In the giant traffic contest that is the blogosphere, it’s tempting to want to make your headlines as sensationalistic as possible. Everybody does it, self included. At times, headlines may even be intentionally misleading, like when you angrily clicked on Ashley‘s Things Women Do That Cause Divorce post, only to find it was actually a hilarious parody of those kinds of listicles. This can be a great comedic device! But one area where I think we can all agree that it’s bad to be misleading is when the misdirection is not in service of a funny joke, but a blatant distortion of a story about something serious. Something serious that women are often accused of lying about, even.
Such is the case with XOJane’s recent headline “IT HAPPENED TO ME: I WAS RAPED AT DISNEY WORLD AND NOBODY CARED.” This story is not, as you might think, about someone who literally got raped at Disney World, but after hours at a Disney co-worker’s apartment. The real story is that when she tried to report the rape to her superiors at “the happiest place on earth,” they handled it in a cartoonishly awful way that re-victimized her very badly, blaming her for her own rape and failing to investigate her case or discipline her accused rapist in any way. For all we know, that guy is still selling ice cream to kids in a Mickey Mouse costume and attending after work parties full of unwitting potential victims. Not good!
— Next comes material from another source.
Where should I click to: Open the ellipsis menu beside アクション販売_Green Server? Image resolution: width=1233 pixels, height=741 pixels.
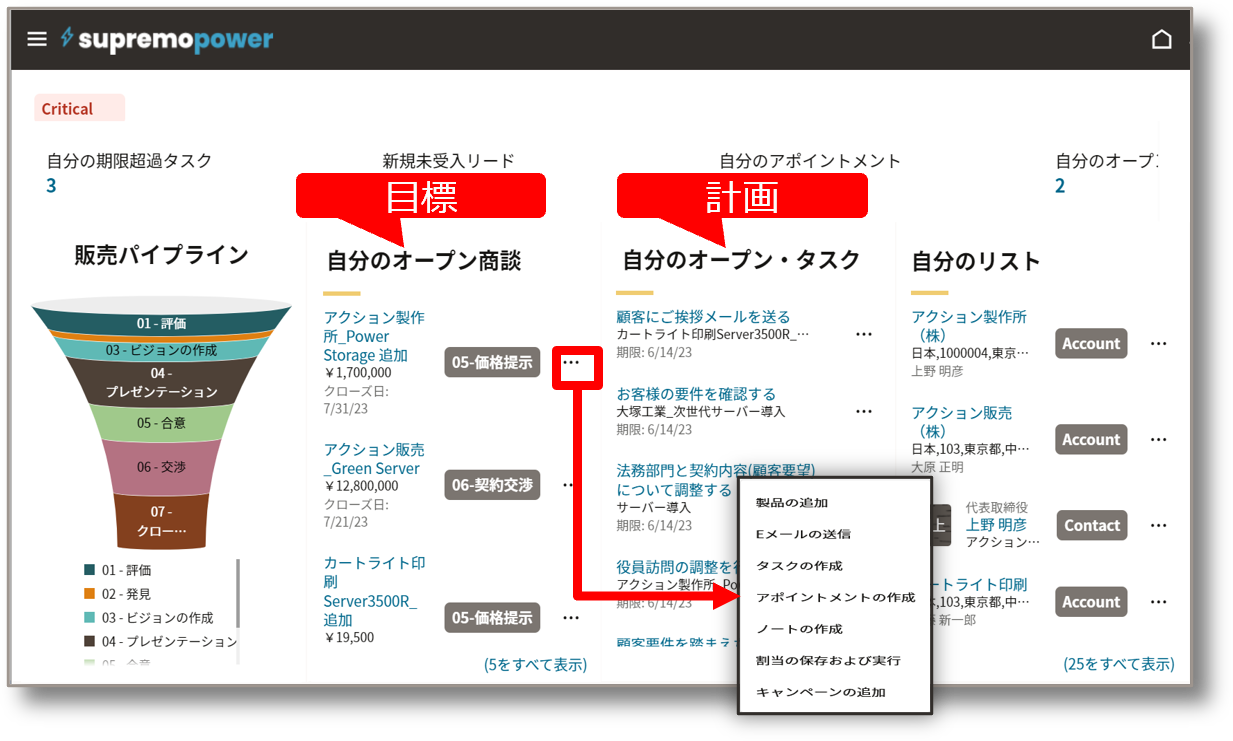click(x=568, y=484)
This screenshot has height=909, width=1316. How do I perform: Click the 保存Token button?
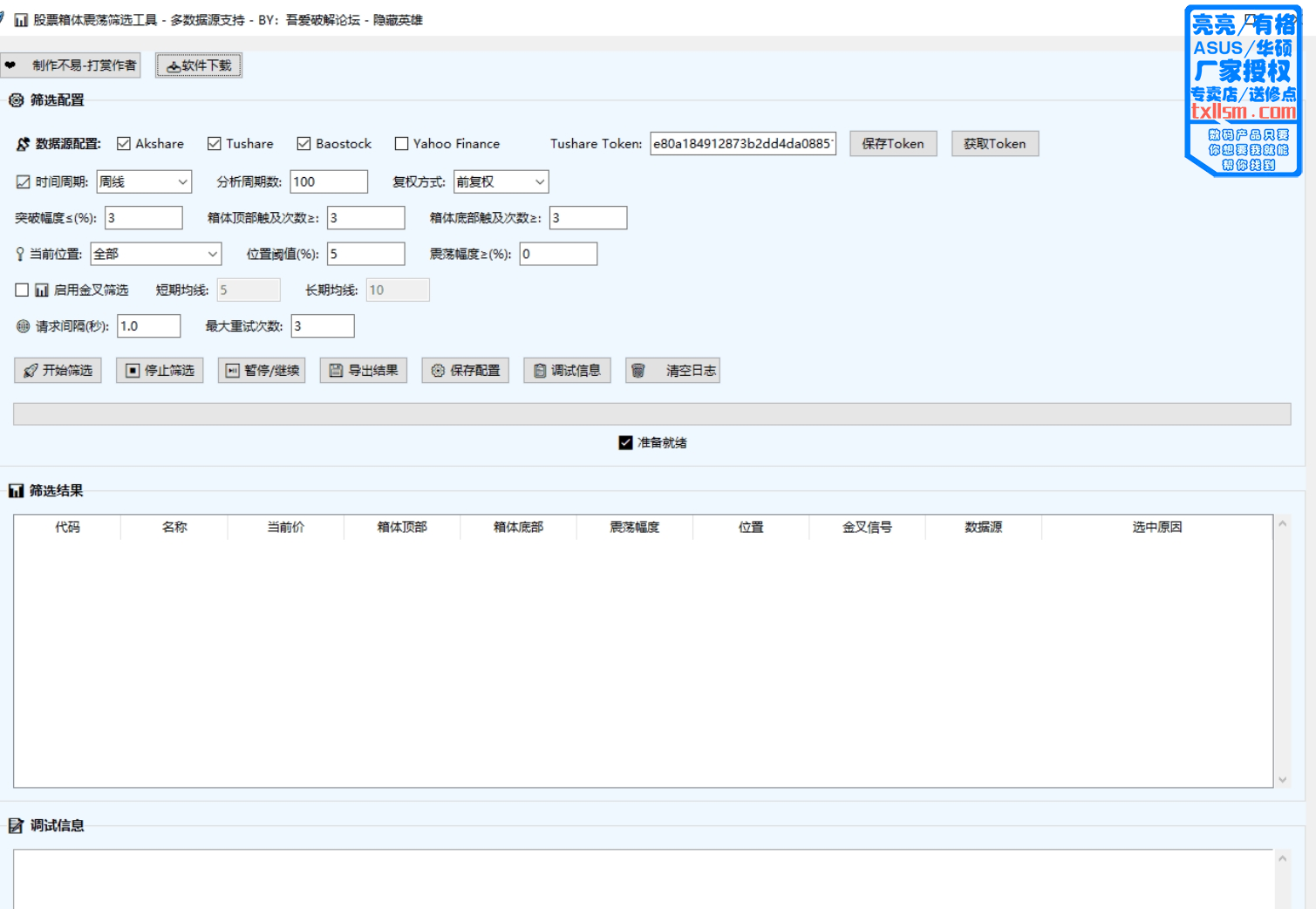coord(893,144)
I don’t take issue with anything else about this story. In fact, I’m glad the author was brave enough to write it and also that XOJane published it, because stories like this are important. The way the author was treated by Disney is a shockingly awful case of rape culture that you can hold up as one more example to anyone who refuses to believe that such a culture exists in America. But the headline irks me, because it implies that XOJane’s editors did not think the facts of this story were outrage-inducing and attention-grabbing enough on their own. As Jessica Coen at Jezebel writes, “It’s not enough to just be someone’s rape story. No, to get peoples’ attention it has to be a CRAZY rape story. It’s gotta be a real freak-show rape! Not your average rape!”
The story becomes ironic when you see that Jezebel’s original headline for this item, “xoJane Lied and Said She Was Raped at Disney World,” had a similar problem, in that it implied the author was lying about being raped, not just being raped at Disney World. It has since been changed. Even when discussing this phenomenon, it’s hard not to fall into it. (I realize The Gloss is not immune from criticism either, although we really try to be careful about these matters.)
It also just seems like a bad idea to introduce a lie into a story about rape, a subject about which women are already accused of lying. And indeed, rape victims sometimes squander their chances at getting justice because they believe, perhaps correctly, that they have to lie about certain details of their assaults in order to make their stories fit some pre-conceived “proper rape narrative” that will result in sympathy instead of victim blaming. Let’s hope everyone can learn from XOJane’s mistake and remember that despite being depressingly common, rape is always an outrage, no matter where or how it happens.